● **Material for the task**:

┄┄┄┄┄┄

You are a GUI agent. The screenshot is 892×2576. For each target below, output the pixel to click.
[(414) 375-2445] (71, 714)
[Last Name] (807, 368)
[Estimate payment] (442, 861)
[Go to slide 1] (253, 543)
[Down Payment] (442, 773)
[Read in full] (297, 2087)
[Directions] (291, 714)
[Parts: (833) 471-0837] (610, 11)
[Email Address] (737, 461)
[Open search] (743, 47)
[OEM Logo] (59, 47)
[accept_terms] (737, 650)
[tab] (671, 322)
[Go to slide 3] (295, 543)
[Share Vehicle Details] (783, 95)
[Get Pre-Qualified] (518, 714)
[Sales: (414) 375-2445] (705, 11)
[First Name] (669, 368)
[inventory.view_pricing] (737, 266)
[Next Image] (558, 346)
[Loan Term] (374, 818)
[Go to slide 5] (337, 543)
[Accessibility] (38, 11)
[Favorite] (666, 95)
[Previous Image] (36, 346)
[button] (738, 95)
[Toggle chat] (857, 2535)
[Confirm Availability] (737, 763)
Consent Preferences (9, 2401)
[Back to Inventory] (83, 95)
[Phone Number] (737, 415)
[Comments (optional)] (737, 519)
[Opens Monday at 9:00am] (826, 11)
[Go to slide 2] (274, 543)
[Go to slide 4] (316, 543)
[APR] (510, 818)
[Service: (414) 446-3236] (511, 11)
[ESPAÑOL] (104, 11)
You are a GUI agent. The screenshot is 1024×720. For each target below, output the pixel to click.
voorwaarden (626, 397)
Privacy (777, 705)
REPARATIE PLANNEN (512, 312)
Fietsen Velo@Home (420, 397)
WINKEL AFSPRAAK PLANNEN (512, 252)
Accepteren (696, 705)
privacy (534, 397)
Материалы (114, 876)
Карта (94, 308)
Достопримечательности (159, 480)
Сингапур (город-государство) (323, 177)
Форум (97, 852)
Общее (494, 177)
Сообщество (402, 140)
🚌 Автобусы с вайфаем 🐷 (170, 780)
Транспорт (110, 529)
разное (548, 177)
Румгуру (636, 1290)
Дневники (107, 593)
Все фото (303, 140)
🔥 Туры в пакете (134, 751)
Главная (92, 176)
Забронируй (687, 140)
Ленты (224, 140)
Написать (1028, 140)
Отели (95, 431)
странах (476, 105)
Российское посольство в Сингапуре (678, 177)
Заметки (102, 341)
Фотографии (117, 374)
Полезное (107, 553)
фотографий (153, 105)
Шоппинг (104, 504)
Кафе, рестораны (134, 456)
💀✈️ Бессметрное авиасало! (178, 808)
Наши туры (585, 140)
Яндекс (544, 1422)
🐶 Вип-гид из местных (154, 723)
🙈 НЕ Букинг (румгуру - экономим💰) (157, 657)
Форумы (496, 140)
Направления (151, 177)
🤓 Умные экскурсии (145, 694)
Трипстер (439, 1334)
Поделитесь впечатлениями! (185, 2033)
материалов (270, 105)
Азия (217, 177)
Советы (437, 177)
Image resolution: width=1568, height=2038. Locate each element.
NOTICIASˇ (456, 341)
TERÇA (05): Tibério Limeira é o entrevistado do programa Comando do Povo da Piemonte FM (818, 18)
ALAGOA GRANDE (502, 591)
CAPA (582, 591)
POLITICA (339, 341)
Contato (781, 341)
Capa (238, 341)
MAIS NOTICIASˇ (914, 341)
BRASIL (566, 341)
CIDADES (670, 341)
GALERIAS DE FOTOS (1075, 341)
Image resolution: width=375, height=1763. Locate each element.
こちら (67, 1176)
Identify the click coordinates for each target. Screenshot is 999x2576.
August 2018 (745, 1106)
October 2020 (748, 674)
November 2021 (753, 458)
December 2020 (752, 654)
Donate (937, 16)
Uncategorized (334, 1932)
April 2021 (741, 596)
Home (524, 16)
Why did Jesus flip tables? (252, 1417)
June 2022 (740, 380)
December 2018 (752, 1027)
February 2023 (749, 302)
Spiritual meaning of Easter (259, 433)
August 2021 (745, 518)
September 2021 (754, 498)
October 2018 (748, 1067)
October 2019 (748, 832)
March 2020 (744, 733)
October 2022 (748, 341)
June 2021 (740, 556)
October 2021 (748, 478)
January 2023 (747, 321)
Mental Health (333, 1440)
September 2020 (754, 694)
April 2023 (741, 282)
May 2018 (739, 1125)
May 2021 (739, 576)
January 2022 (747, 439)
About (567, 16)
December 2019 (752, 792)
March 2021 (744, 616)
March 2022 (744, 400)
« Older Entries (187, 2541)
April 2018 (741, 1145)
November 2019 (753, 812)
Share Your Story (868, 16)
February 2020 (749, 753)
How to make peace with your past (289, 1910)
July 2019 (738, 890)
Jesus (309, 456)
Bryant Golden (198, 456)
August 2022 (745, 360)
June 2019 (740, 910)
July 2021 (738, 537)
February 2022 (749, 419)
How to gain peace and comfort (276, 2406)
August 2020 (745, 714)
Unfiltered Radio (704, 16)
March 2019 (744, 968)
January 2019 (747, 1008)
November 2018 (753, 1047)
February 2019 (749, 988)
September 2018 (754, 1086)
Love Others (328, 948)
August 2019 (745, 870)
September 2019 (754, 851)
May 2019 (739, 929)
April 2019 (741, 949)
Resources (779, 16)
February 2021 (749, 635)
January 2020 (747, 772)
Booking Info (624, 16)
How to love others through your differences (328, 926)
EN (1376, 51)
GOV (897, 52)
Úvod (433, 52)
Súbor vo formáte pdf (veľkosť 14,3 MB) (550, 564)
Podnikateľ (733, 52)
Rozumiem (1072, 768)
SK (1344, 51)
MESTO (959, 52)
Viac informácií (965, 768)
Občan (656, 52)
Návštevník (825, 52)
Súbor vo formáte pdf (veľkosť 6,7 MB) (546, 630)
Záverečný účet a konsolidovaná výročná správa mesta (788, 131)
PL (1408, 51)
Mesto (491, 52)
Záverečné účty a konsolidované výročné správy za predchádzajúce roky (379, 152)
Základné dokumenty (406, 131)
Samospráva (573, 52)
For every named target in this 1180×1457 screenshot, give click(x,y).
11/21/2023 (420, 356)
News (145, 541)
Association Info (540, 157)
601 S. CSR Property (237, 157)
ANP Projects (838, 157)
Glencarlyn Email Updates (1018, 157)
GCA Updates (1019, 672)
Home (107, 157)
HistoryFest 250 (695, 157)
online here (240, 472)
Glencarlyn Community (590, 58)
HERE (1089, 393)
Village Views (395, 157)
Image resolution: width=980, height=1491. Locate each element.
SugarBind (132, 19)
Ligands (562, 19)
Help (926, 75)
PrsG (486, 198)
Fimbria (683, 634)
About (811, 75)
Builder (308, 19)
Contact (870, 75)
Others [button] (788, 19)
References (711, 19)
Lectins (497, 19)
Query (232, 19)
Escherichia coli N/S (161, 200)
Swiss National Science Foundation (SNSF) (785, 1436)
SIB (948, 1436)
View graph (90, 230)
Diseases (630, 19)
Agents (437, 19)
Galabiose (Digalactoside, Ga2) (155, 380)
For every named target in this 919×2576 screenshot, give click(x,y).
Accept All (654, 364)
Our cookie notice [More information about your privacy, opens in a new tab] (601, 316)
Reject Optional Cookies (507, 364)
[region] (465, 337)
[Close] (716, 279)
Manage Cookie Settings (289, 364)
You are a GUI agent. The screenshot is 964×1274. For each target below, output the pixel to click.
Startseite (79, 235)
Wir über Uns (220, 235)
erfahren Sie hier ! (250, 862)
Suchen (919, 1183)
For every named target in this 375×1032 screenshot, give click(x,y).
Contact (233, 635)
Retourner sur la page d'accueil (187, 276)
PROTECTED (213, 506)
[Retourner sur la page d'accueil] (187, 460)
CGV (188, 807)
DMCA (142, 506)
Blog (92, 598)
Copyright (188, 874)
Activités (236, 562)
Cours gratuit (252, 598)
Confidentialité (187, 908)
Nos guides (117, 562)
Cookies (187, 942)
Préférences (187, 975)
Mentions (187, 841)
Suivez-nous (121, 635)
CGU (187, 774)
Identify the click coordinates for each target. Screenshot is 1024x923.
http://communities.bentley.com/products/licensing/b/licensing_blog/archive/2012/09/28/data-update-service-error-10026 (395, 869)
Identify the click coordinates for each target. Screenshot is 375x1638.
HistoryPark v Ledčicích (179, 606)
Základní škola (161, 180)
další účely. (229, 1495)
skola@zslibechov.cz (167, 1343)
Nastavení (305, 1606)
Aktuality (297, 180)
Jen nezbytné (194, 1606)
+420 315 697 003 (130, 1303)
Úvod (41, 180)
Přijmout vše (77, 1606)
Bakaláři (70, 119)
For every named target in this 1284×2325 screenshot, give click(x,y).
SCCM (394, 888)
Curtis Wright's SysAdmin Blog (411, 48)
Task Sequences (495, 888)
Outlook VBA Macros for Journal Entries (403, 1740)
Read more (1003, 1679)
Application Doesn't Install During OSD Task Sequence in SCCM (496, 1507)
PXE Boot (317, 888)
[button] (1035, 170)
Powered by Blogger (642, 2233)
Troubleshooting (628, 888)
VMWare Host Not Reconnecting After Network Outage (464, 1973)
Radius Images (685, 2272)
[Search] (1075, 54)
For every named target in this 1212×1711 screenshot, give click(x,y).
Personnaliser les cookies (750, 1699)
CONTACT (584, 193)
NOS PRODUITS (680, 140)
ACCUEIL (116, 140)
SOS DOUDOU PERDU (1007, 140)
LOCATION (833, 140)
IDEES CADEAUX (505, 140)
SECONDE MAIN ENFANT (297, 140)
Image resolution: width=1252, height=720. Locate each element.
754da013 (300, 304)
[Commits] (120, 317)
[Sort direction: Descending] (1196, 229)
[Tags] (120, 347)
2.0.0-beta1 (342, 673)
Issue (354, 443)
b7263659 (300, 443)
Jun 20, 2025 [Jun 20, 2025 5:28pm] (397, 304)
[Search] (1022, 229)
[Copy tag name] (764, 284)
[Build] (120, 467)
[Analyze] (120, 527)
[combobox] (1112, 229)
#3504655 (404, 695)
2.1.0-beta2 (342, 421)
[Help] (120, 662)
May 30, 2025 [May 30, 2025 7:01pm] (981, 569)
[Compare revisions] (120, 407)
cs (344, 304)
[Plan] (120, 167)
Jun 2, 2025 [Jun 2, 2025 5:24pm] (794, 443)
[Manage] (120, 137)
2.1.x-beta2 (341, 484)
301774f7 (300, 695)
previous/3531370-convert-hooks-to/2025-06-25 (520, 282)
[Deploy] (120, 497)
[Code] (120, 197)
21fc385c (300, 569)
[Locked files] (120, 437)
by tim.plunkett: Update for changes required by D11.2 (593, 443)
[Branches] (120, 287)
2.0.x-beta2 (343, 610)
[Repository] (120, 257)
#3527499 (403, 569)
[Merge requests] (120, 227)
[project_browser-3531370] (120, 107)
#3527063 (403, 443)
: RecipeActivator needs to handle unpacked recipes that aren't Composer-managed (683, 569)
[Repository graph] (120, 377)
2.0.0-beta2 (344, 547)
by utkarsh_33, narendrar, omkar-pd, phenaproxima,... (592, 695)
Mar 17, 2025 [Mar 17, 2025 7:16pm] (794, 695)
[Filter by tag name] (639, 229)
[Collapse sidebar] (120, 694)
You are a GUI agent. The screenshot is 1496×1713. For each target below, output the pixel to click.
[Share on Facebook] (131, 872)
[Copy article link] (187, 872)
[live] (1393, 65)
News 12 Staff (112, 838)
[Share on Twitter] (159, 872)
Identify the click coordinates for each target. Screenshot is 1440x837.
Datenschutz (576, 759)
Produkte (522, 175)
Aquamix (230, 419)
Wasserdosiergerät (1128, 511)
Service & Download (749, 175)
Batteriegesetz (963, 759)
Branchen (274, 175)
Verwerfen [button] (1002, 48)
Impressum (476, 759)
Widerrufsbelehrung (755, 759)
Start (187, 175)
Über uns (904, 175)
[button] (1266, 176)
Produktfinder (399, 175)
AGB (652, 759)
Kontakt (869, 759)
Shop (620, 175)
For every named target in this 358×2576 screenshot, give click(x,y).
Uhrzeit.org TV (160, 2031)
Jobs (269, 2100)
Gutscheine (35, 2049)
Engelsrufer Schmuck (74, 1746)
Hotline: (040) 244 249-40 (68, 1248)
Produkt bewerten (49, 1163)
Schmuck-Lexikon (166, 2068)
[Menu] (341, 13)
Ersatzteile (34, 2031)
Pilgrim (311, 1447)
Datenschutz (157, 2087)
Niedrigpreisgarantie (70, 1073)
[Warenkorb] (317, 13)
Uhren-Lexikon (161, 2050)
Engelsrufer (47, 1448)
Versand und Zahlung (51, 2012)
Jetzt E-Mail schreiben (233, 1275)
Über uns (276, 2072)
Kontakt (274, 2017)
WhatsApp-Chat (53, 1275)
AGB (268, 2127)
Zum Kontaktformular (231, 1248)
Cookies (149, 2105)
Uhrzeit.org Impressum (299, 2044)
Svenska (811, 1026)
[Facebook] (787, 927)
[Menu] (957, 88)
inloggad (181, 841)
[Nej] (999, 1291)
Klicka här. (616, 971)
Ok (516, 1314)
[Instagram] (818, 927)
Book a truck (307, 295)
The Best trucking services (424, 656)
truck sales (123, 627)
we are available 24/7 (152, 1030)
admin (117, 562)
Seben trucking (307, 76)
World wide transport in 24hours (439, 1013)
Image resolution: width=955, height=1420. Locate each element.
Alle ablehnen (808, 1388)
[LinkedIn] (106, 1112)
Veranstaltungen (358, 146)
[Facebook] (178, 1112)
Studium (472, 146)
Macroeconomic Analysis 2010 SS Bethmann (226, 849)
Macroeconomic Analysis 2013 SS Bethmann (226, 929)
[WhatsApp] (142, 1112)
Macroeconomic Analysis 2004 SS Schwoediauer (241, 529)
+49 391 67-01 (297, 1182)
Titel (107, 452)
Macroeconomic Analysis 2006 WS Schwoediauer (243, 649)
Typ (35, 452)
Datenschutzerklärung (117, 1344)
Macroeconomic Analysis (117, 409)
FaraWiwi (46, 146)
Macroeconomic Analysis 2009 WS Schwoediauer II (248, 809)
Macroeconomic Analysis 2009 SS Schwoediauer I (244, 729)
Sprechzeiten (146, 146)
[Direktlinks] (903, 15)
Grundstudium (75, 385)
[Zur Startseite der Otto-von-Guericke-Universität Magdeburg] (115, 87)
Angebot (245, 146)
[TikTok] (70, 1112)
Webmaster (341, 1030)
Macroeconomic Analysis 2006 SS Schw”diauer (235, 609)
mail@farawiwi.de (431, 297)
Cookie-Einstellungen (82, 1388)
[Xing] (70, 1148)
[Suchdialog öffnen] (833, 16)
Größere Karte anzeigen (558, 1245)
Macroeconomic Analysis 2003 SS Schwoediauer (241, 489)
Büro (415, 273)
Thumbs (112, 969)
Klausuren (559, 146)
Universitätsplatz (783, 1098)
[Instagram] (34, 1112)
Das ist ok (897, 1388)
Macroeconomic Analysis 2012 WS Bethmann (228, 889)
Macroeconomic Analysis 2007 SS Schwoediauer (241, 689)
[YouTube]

┄┄┄┄┄┄

● **Given request**: Reproduce the stretch of records from the line containing "Agents (437, 19)" through the line containing "CGU (187, 774)", swapping "screenshot" for "capture" wherever it appears and changing nothing else.

● **Answer below**:
Agents (437, 19)
Galabiose (Digalactoside, Ga2) (155, 380)
For every named target in this 919×2576 capture, give click(x,y).
Accept All (654, 364)
Our cookie notice [More information about your privacy, opens in a new tab] (601, 316)
Reject Optional Cookies (507, 364)
[region] (465, 337)
[Close] (716, 279)
Manage Cookie Settings (289, 364)
You are a GUI agent. The capture is 964×1274. For each target below, output the pixel to click.
Startseite (79, 235)
Wir über Uns (220, 235)
erfahren Sie hier ! (250, 862)
Suchen (919, 1183)
For every named target in this 375×1032 capture, give click(x,y).
Contact (233, 635)
Retourner sur la page d'accueil (187, 276)
PROTECTED (213, 506)
[Retourner sur la page d'accueil] (187, 460)
CGV (188, 807)
DMCA (142, 506)
Blog (92, 598)
Copyright (188, 874)
Activités (236, 562)
Cours gratuit (252, 598)
Confidentialité (187, 908)
Nos guides (117, 562)
Cookies (187, 942)
Préférences (187, 975)
Mentions (187, 841)
Suivez-nous (121, 635)
CGU (187, 774)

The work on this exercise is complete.